Purchasing films on Steam isn’t exactly a new idea, as titles such as Indie Game: The Movie have been available on the platform for quite some time. There has also been several web series available, like Mortal Kombat: Legacy and the Payday series, along with various independent films. But mainstream Hollywood films? Nope, and no one would think that’s a good idea following the rise of streaming services like Netflix, Stan and Presto.
Well, no one except Valve and Lionsgate apparently…
Steam users who logged on today were greeted with a notification informing them that they could now rent (keyword: rent) a selection of Lionsgate movies through the platform. Various reports state there are some 100 films available, including Lionsgate’s heavy hitting franchises such as The Hunger Games, Saw, Twilight, Divergent, Crank and The Cabin in the Woods, all of which which can be rented for 48 hours for prices ranging from around $US4 to $US7.
Leaving aside the fact that by the time you’ve rented two or three of these films you’ve pretty much paid for a Netflix subscription, the deal is even worse here in Australia. You see, those 100 odd films aren’t all available to Australian Steam users, or UK ones according to Reddit, we only get 11 of them. And which 11 would you guess they are after looking back at the franchises I listed above? Well, if you answered anything other than “the entire Leprechaun franchise, Blue Mountain State and Return of the Living Dead 3,” then congratulations for making better business decisions than Valve or Lionsgate regarding this venture.
And we’re also renting them in USD, because of course we are.

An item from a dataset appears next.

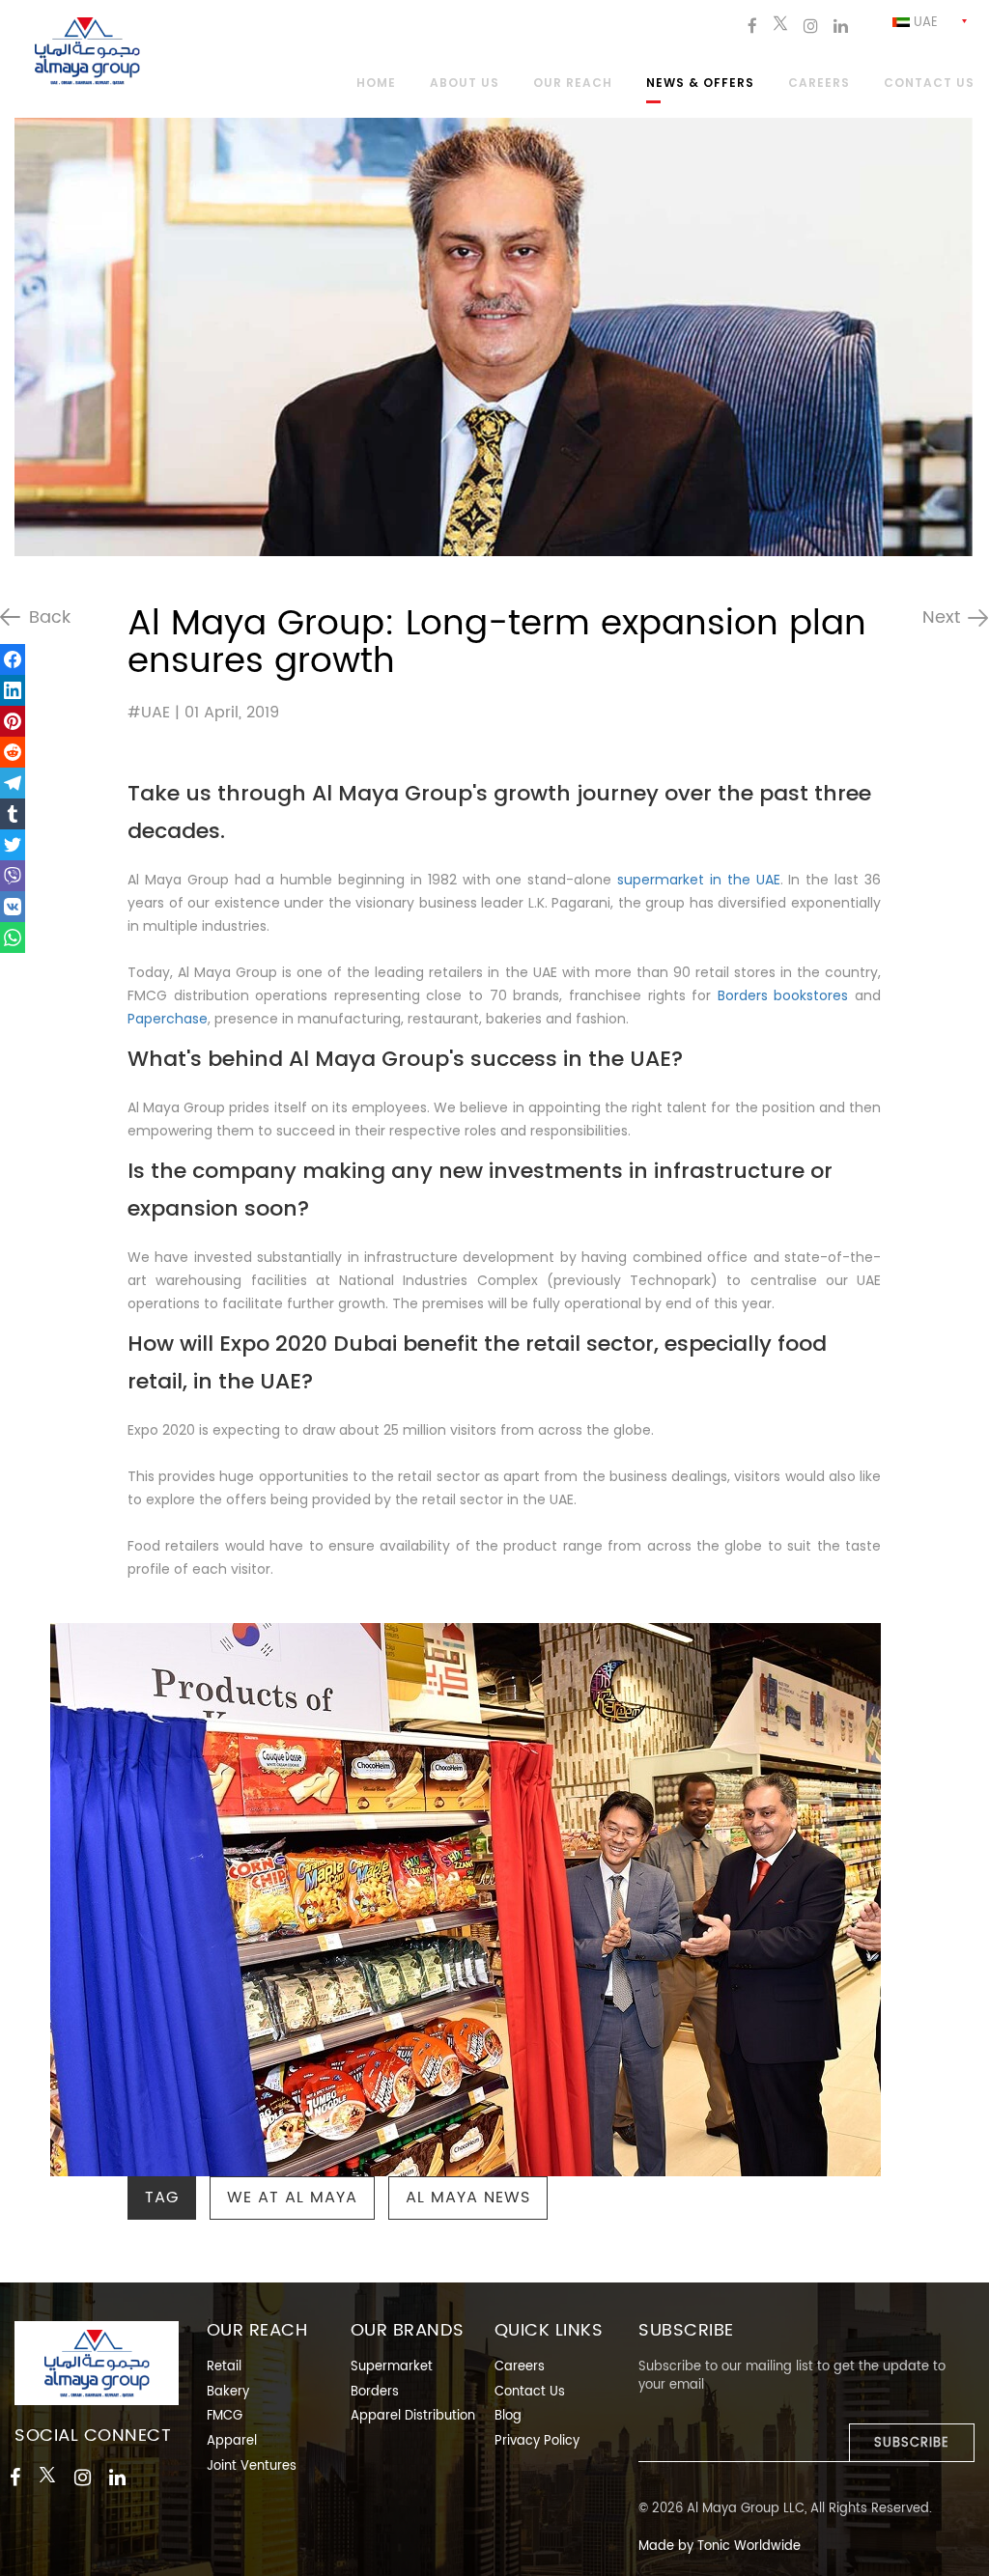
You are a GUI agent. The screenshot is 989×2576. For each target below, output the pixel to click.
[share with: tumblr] (12, 813)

Valve have been making a push into our living rooms with the release of things like Steam Machine PCs and the Steam Controller (which is still not yet available in Australia), so adapting Steam into a multimedia platform isn’t too crazy an idea. Heck, the Playstation and Xbox stores do the same thing, but they actually offer quality content, charge in the local currency and your purchase, while arguably not granting ownership, at least licenses infinite viewings.
So come one Valve, you need to expand the selection, grant us “ownership” for our money and then you’ve done the bare minimum required to become a player in this market space. Until then, I’m going to go boot up Portal 2 again and tearfully reminisce about the good old days.